Input data Block Start

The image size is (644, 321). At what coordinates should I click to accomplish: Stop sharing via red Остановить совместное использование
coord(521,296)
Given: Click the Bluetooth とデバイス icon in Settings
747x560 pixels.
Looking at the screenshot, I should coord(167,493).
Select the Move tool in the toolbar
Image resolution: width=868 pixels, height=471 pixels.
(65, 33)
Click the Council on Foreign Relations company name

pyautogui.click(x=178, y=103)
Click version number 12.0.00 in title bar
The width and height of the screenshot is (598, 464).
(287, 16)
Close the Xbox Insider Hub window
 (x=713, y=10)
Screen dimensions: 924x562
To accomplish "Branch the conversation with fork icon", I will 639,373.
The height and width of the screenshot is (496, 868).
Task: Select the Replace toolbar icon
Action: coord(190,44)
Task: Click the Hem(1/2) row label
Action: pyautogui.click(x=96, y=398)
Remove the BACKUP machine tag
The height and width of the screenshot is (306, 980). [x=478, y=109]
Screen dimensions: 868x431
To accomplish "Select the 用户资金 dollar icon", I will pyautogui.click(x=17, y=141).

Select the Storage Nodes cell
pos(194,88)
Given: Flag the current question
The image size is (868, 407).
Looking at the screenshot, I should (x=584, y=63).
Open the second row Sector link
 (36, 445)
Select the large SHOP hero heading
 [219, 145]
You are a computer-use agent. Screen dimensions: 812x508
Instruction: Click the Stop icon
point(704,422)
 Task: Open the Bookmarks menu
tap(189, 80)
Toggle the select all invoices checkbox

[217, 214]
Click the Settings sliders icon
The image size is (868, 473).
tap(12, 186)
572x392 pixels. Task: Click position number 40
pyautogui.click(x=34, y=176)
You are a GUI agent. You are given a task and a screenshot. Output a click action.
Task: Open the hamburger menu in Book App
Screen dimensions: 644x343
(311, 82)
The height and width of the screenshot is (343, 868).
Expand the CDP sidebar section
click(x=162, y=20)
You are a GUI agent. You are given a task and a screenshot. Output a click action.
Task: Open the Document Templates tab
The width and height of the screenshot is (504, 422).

Input data Block End

### Description of the task
Give every entry back exactly as it was written above.

### Output of the exercise
The image size is (644, 321). At what coordinates should I click to accomplish: Stop sharing via red Остановить совместное использование
coord(521,296)
Given: Click the Bluetooth とデバイス icon in Settings
747x560 pixels.
Looking at the screenshot, I should coord(167,493).
Select the Move tool in the toolbar
Image resolution: width=868 pixels, height=471 pixels.
(65, 33)
Click the Council on Foreign Relations company name

pyautogui.click(x=178, y=103)
Click version number 12.0.00 in title bar
The width and height of the screenshot is (598, 464).
(287, 16)
Close the Xbox Insider Hub window
 (x=713, y=10)
Screen dimensions: 924x562
To accomplish "Branch the conversation with fork icon", I will 639,373.
The height and width of the screenshot is (496, 868).
Task: Select the Replace toolbar icon
Action: coord(190,44)
Task: Click the Hem(1/2) row label
Action: pyautogui.click(x=96, y=398)
Remove the BACKUP machine tag
The height and width of the screenshot is (306, 980). [x=478, y=109]
Screen dimensions: 868x431
To accomplish "Select the 用户资金 dollar icon", I will pyautogui.click(x=17, y=141).

Select the Storage Nodes cell
pos(194,88)
Given: Flag the current question
The image size is (868, 407).
Looking at the screenshot, I should (x=584, y=63).
Open the second row Sector link
 (36, 445)
Select the large SHOP hero heading
 [219, 145]
You are a computer-use agent. Screen dimensions: 812x508
Instruction: Click the Stop icon
point(704,422)
 Task: Open the Bookmarks menu
tap(189, 80)
Toggle the select all invoices checkbox

[217, 214]
Click the Settings sliders icon
The image size is (868, 473).
tap(12, 186)
572x392 pixels. Task: Click position number 40
pyautogui.click(x=34, y=176)
You are a GUI agent. You are given a task and a screenshot. Output a click action.
Task: Open the hamburger menu in Book App
Screen dimensions: 644x343
(311, 82)
The height and width of the screenshot is (343, 868).
Expand the CDP sidebar section
click(x=162, y=20)
You are a GUI agent. You are given a task and a screenshot. Output a click action.
Task: Open the Document Templates tab
The width and height of the screenshot is (504, 422).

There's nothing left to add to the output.